Nero’s arms tightened. “Like hell we’re not.”

“He saved my life. I won’t abandon him here.”

“He can find his own way out,” Nero decided.

“Nero.” I twisted to look at him. “Please.”

His jaw worked. I saw the war in his eyes—hatred warring with the inability to deny me.

“The nice hellhound can carry him,” I pressed.

Orren’s response was immediate. All three heads turned toward Sebastian and snarled—a sound that needed no translation: Absolutely not. The hellhound would sooner eat the Sun God than carry him.

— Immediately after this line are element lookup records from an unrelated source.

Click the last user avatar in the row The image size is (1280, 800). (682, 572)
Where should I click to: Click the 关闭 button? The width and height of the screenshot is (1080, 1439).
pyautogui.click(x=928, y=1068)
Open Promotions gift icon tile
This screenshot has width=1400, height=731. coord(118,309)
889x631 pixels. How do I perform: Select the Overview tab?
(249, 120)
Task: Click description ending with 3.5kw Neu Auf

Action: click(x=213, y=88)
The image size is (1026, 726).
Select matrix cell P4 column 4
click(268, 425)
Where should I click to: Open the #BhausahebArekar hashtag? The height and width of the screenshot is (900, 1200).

Sebastion, bleeding and spent, just stared at us with an unreadable expression.

“Please,” I said. “Don’t leave him to die.”

“Fine,” Nero finally bit out. “But I am not happy about this.”

He called to Orren. The hellhound let out a low and resentful rumble, but obeyed. He stalked closer to Sebastian, his massive tail lashing unhappily.

“Grab the tail,” Nero ordered the Sun God.

Sebastian narrowed his eyes. “You’re joking.”

“Do I look like I’m joking?” Nero’s voice was glacial. “Grab it, or we leave you.”

With a grimace, Sebastian seized the hellhound’s tail with both hands.

Belladonna launched into the air, her wings beating hard. Orren followed, his own jagged wings pumping. Sebastian dangled from his grip, swinging wildly as the hellhound gained altitude.

“Hold tight,” I shouted out.

Below us, the abominations shrieked, their rage fading into the distance.

We flew hard and fast, leaving the bad land behind.

Behind us, Sebastian’s curses tore through the air—a blistering stream fit to shame sailors.

Then the smell hit.

The hellhound had farted. A sulfurous, eye-watering cloud trailed in our wake.

“Serves the pretty boy right,” Dante laughed over the wind.

Despite everything—the exhaustion, the pain, the terror—a giggle escaped me.

“Sorry, Sebastian!” I shouted into the rushing air. “I wasn’t laughing at you. I laughed because we survived.”